Bioethics Based on Evolutionary Ontology and Epistemology, Not Descriptive Phenotypes and Genes
By definition, a fundamental change in the way we perceive ourselves as a species would demand a commensurate change in our ethical behavior. Such thoughts are reminiscent of a comment in a recent profile of the British philosopher Derek Parfit in The New Yorker magazine, entitled “How to be Good,” in which he puzzles over the inherent paradox between empathy and Darwinian survival of the fittest. These two concepts would seem to be irreconcilable, yet that is only because the latter is based on a false premise. Darwin’s great success was in making the subject of evolution user-friendly by providing a narrative that was simple and direct. Pleasing as it may be, it is at best entirely incomplete. Think of it like the transition from Newtonian mechanics to relativity theory. As much is learned about the unicellular world with its surprising mechanisms and capacities, new pathways must be imagined. It is clear that we as humans are hologenomes, and all the other complex creatures are, too. In fact, there are no exceptions. The reasons for this can only be understood properly through a journey from the “Big Bang” of the cell forward, with all its faculties and strictures. By concentrating on cellular dynamics, an entirely coherent path is empowered. Tennyson’s line about “Nature, red in tooth and claw” is only the tip of what the iceberg of evolution really constitutes. As pointed out above, we evolved from unicellular organisms through cooperation, co-dependence, collaboration, and competition. These are all archetypical cellular capacities.
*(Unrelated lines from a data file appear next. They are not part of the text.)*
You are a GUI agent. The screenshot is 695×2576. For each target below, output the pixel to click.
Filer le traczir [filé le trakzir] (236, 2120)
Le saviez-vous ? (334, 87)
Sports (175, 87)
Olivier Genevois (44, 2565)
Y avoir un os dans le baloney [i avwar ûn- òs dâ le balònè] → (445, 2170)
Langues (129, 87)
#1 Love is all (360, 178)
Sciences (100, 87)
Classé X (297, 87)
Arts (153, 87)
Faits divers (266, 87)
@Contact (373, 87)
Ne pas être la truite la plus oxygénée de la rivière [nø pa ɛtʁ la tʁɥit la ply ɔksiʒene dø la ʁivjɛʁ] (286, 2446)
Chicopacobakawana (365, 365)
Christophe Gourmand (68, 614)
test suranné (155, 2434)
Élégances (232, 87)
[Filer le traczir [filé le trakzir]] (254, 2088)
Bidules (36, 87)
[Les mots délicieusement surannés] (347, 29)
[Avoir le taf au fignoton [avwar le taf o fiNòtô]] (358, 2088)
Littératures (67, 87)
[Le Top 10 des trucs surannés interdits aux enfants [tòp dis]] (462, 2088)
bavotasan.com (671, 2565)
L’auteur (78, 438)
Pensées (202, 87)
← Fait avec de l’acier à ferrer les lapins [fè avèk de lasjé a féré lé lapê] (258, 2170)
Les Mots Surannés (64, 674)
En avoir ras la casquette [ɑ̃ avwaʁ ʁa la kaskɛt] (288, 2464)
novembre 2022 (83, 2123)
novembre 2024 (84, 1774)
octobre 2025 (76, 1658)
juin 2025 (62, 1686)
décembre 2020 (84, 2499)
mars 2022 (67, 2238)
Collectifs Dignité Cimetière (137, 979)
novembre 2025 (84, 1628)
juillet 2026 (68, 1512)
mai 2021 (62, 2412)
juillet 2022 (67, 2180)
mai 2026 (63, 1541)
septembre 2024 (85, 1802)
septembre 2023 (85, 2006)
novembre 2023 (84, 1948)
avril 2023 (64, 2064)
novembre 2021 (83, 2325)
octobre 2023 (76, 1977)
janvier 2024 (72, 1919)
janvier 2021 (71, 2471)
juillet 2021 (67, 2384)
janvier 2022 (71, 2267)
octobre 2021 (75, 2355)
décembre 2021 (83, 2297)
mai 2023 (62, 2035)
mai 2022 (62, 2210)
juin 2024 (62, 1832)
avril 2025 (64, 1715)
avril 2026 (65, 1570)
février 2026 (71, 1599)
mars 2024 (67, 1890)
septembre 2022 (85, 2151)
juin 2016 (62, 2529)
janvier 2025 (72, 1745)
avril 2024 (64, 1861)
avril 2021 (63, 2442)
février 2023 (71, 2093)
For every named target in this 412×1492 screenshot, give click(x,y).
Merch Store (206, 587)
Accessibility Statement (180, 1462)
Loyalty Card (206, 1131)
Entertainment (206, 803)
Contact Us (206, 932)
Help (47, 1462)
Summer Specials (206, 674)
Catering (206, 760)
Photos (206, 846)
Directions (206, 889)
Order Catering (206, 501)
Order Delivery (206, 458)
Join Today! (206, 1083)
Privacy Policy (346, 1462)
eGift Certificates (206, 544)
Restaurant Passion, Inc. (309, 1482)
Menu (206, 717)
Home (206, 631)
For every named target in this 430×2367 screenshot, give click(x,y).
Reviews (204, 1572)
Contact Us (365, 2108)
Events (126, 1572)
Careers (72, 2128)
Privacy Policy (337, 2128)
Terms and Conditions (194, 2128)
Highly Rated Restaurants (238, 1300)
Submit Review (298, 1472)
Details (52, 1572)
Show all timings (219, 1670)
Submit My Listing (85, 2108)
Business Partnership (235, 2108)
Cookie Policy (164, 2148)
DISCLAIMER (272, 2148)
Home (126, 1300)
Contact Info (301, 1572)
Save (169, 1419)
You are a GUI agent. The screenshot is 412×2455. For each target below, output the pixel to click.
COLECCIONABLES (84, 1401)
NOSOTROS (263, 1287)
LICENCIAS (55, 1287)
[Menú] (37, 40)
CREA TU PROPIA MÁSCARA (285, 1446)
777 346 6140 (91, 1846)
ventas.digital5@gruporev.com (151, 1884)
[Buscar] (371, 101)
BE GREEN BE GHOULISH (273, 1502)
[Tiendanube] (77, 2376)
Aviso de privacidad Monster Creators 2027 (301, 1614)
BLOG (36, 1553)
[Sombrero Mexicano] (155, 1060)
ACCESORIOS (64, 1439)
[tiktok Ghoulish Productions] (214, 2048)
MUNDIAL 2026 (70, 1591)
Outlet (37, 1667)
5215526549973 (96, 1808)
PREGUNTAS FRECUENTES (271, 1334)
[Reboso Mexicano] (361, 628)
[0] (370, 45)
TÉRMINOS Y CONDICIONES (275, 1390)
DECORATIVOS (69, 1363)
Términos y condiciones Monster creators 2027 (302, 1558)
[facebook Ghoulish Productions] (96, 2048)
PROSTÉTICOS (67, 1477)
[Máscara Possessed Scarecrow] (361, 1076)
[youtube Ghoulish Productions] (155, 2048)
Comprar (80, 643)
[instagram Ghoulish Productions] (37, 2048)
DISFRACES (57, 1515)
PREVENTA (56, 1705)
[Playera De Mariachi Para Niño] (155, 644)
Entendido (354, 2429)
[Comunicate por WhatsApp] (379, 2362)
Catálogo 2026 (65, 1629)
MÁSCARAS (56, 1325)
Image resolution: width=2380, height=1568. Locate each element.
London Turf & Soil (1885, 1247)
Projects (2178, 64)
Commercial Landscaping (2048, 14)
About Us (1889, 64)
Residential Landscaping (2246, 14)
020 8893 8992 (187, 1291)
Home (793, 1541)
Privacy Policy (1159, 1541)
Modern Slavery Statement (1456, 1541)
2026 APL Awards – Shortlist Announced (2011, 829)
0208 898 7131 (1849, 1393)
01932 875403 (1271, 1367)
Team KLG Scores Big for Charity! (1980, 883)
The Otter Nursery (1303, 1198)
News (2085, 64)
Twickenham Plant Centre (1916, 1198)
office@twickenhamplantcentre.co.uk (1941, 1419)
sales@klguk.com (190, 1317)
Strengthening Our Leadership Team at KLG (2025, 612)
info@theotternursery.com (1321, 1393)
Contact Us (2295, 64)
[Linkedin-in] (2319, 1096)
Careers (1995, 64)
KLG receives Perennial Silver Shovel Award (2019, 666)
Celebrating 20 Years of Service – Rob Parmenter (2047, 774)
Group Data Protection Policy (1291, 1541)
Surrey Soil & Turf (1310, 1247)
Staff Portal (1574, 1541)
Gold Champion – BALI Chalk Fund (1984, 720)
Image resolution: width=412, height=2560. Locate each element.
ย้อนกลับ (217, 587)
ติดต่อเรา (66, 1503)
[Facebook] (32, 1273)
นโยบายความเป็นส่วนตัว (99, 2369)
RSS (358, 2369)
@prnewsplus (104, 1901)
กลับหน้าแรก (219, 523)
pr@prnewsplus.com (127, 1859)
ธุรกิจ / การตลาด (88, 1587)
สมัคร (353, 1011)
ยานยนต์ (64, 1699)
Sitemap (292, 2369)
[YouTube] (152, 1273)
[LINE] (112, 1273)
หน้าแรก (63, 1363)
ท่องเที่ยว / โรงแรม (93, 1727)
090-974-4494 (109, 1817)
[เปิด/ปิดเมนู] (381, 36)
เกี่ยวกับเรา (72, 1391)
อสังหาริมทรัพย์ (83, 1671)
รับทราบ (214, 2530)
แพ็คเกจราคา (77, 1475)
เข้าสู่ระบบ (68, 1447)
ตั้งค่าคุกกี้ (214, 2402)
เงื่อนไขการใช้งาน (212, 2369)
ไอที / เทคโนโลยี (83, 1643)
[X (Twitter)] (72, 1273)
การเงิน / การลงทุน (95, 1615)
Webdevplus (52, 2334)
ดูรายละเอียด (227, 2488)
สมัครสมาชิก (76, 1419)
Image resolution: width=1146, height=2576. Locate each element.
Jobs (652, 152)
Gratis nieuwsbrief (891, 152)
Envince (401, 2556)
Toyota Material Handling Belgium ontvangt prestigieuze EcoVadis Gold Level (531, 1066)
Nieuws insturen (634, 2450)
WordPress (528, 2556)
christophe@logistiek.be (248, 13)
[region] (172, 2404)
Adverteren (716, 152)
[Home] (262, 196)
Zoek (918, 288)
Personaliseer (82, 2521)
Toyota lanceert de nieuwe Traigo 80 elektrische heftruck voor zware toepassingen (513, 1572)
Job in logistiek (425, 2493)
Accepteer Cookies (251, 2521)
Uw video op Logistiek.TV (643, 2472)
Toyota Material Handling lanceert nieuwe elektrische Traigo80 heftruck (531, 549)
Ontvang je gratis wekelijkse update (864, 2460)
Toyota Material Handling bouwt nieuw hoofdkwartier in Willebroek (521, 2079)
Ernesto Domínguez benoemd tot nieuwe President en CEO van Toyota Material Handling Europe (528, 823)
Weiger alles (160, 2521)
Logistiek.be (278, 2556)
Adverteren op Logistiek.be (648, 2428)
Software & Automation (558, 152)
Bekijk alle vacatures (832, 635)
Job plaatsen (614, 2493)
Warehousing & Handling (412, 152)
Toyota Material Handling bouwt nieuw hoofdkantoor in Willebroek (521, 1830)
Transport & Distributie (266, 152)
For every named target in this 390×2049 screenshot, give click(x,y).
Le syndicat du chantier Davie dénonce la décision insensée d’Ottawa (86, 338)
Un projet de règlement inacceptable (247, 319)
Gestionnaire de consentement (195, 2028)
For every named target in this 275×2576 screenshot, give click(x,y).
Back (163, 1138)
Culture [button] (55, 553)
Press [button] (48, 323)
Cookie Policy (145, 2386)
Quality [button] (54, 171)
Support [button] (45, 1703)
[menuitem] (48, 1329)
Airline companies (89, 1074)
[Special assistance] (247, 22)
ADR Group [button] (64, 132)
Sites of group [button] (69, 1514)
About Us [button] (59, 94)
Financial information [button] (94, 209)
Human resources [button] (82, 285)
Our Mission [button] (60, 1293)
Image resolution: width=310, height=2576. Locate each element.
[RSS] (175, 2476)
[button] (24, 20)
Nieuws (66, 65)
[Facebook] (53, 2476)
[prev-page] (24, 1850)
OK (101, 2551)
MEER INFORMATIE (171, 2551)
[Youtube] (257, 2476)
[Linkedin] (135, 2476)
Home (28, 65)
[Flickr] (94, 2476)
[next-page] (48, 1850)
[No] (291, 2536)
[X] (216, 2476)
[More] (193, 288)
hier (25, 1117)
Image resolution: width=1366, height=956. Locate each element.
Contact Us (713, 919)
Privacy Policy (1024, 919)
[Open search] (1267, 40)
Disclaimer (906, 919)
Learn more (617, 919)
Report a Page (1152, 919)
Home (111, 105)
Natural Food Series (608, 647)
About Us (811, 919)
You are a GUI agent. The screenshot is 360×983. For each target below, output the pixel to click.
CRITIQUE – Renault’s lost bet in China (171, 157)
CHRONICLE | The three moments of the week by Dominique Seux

Would we not then ourselves, as an example of cellular reiteration, have just those self-same and self-similar behaviors?
Coda
In summary, by looking at the process of evolution from its unicellular origins, the causal relationships between genotype and phenotype are revealed, as are many other aspects of biology and medicine that have remained anecdotal and counter-intuitive. That is because the prevailing descriptive, top-down portrayal of physiology under Darwinism is tautological. In opposition to that, the cellular-molecular, bottom-up approach is conducive to prediction, which is the most powerful test of any scientific concept. Though there is not a great deal of experimental evidence for the intermediate steps between unicellular and multicellular organisms compared to what is known of ontogeny and phylogeny of metazoans, we hope that the perspectives expressed in this essay will encourage more such fundamental physiologic experimentation in the future.